Task directions | Find every line in the material below that contains the word "text", and copy each of those lines.

Dataset content |
[Begin]

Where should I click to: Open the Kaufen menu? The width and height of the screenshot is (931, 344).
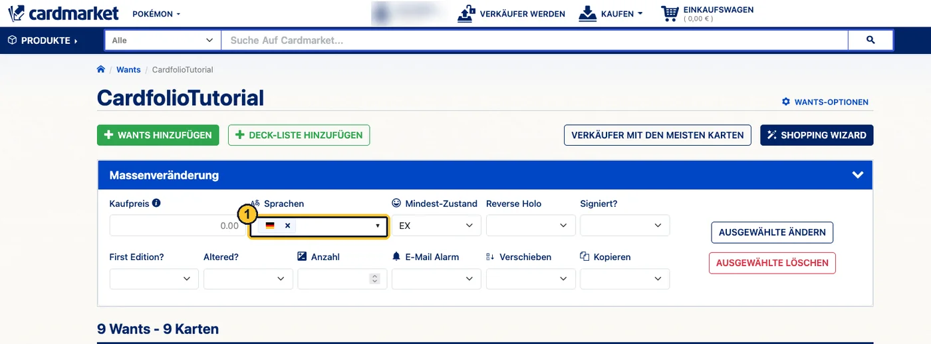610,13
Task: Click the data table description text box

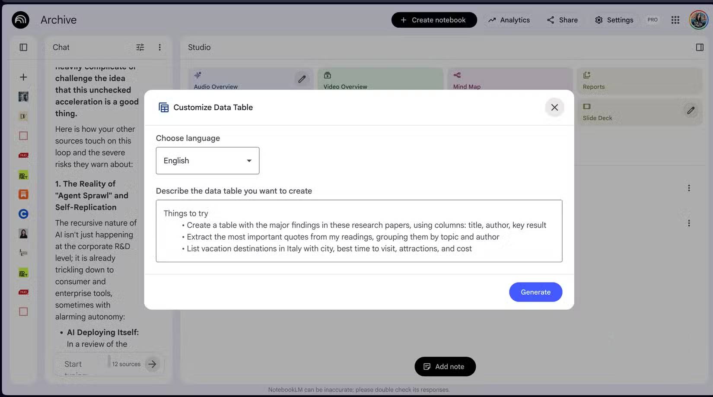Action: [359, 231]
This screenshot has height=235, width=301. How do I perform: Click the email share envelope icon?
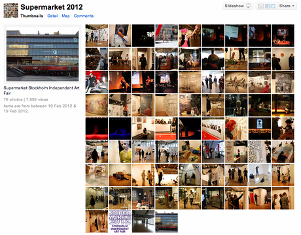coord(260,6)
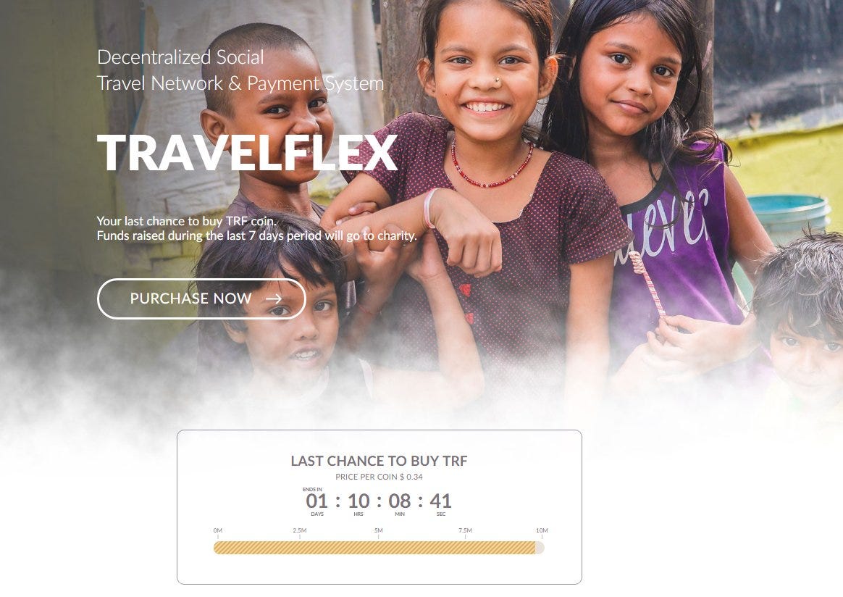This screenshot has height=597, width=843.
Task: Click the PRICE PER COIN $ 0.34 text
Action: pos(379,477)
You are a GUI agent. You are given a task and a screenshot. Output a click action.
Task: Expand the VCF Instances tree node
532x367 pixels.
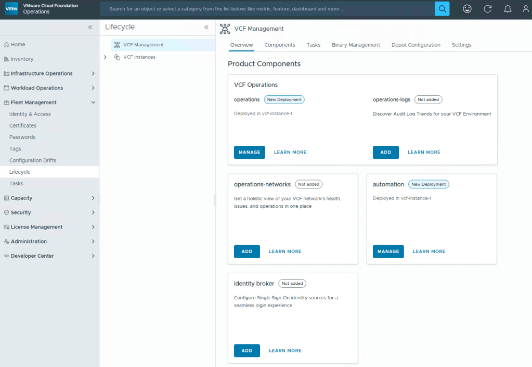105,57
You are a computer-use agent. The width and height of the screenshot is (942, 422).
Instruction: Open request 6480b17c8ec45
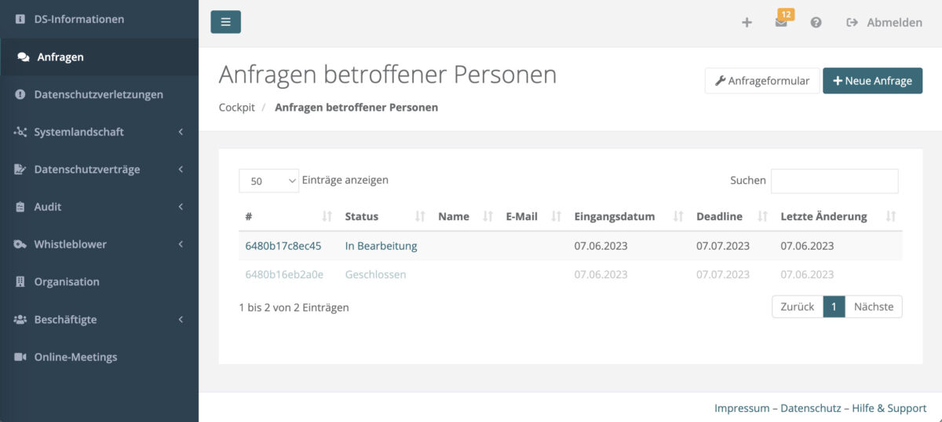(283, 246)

[End]
[Begin]

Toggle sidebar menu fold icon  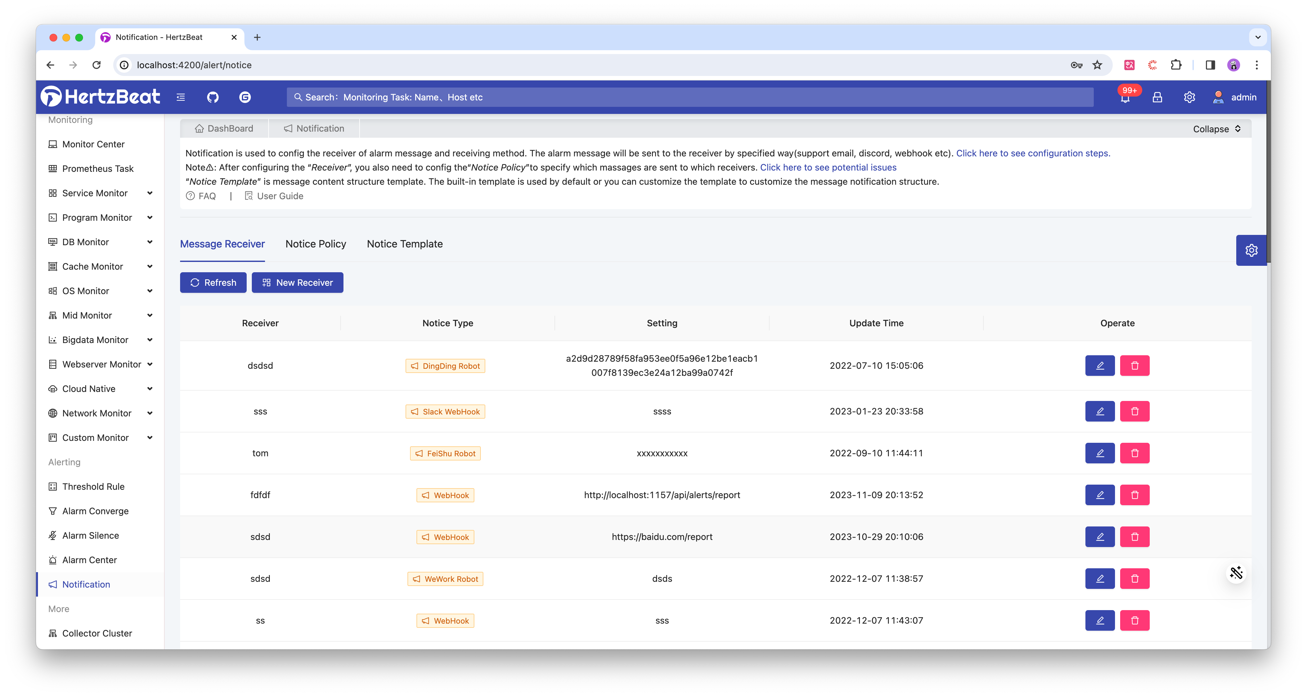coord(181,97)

[End]

Solution to this problem |
Task: Click the data table description text box
Task: Click the PRICE PER COIN $ 0.34 text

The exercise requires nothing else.